'''

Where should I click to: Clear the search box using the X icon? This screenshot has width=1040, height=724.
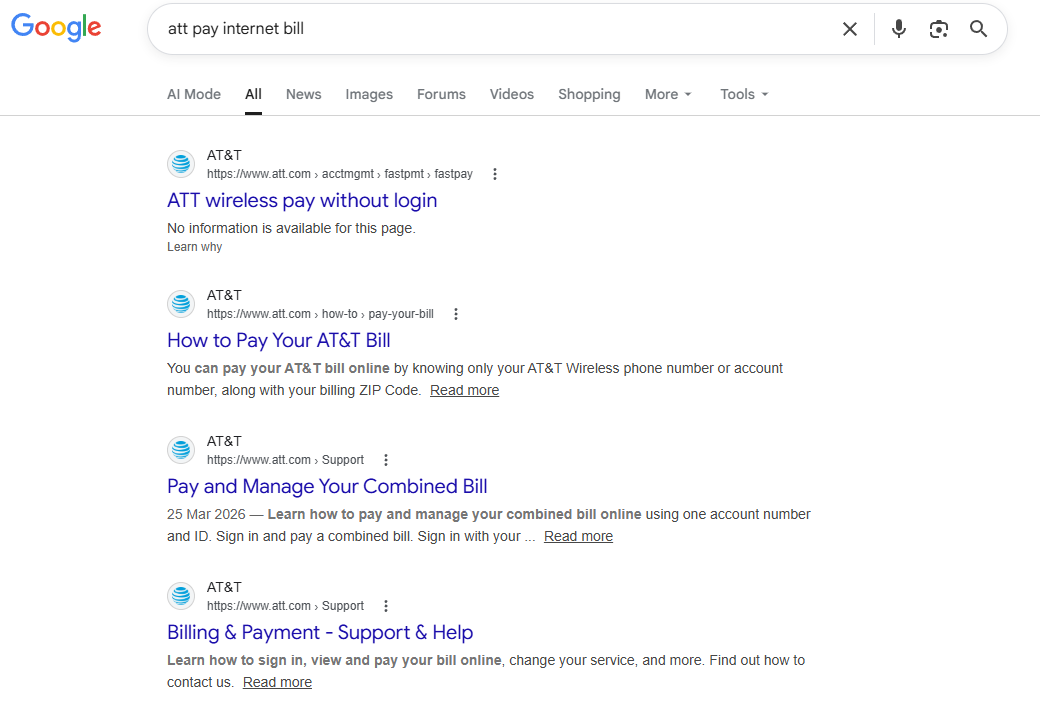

'''
'''

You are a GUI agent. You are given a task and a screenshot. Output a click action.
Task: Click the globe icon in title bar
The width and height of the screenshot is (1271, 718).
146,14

'''

> TO DO
Only lines with the string "icon" are wanted; please find each one in the listing and copy it.

> RESPONSE TO THE EXERCISE
Where should I click to: Clear the search box using the X icon? This screenshot has width=1040, height=724.
Task: Click the globe icon in title bar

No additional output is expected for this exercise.